We spend our time weeding, so let’s make the weeds work for us! Fast-growing weeds are a rich source of nutrients NPK (nitrogen, potassium, and phosphorus) as well as hormones and trace minerals.
When we drink tea, we get the vitamins, minerals, and essential oils extracted from the plants thatour body takes up as nutrients. Plants do the same thing.
These teas are good for giving transplants a boost when they are actively growing.
Make a quick tea with chard, alfalfa or comfrey:
2 cups of coarsely chopped plant material added to a blender
Cover with hot water, blend thoroughly.
Strain with cheesecloth, coffee filter or pantyhose. Add the herbs to the compost pile or as mulch.
Cool the tea and use as a soil drench for indoor or outdoor plants.
Chard has calcium, phosphorus, vitamins A, B 12 and C and trace minerals.
Weed Feed Tea
Use what you have growing.Mix as many as possible for the best array of nutrients.
This can be messy and smelly keep away from the house but many organic fertilizers can be pretty smelly. People made their own fertilizers for centuries!
Some things to use: comfrey, chard, equisetum, lamb’s quarter, nettles, willow branches, chickweed, dandelions, dried and chopped egg shells, used coffee grounds and filters (especially for acid loving plants), cleavers, chamomile lawn clippings.
Coarsely chop the weeds and place in a mesh bag or just in the bucket. (The mesh bag strains out the larger particles and makes it easier to use the finished tea.)
Place in a five gallon bucket and cover with rainwater or chlorine-free water. Chlorine will kill the microbes that break down the plants.
Let stand for several days, up to 2 weeks.
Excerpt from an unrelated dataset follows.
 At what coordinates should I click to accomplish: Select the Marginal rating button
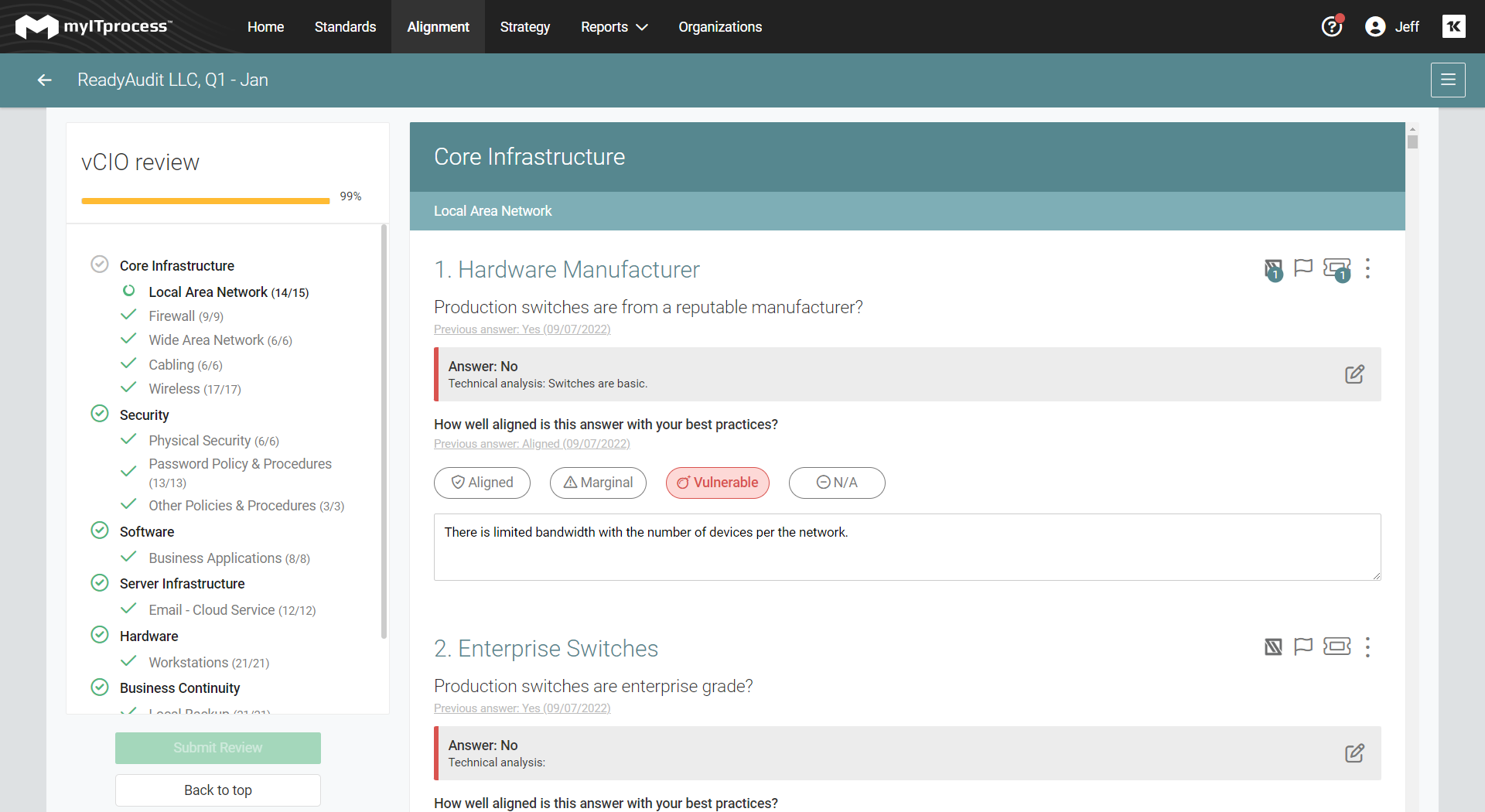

It’s pretty smelly, so keep away from the house! Place in the shade in summer months.
Cover to keep out mosquitos. Use screening, row cover or a tight lid. Stir every few days.
To use: Add one part tea to four or five parts water and water around plants, not on foliage. Don’t use on edible plants at harvest time. Add tea residue to compost pile.
Plant materials for weed feed brewing
Lamb’s quarter is very rich in calcium, beta-carotene and minerals.
Dandelions have deep tap roots that mine minerals from the soil.
Chicory rich in potassium, calcium, A vitamin.
Coffee grounds (used) and filters good source of nitrogen, phosphorus, potassium.
Comfrey good source of calcium, phosphorus, potassium, Vitamins A, C and trace minerals.
Perilla iron and calcium.
Alfalfa meal or rabbit pellets from the feed store can be added for growth hormones, sulfur, magnesium and many more trace elements.
Chamomile blooms help with damping off of new seedlings. Steep in cold water and spray on the soil surface as you water seedlings.
Most herbs are nutrient rich. Add stems or trimmings from plants to any tea blend.
Dandelion Vitamins A, C, calcium, potassium
Nettle A, C, B vitamins, calcium, potassium and trace minerals.
Parsley A, C, iron, copper, manganese.
Others for your weed teas:
Horsetail or Equisetum good source of selenium
Weeds will have their highest nutrient content just before flowering. Use a wide variety of weeds in your tea blend to have the best array of nutrients in your tea.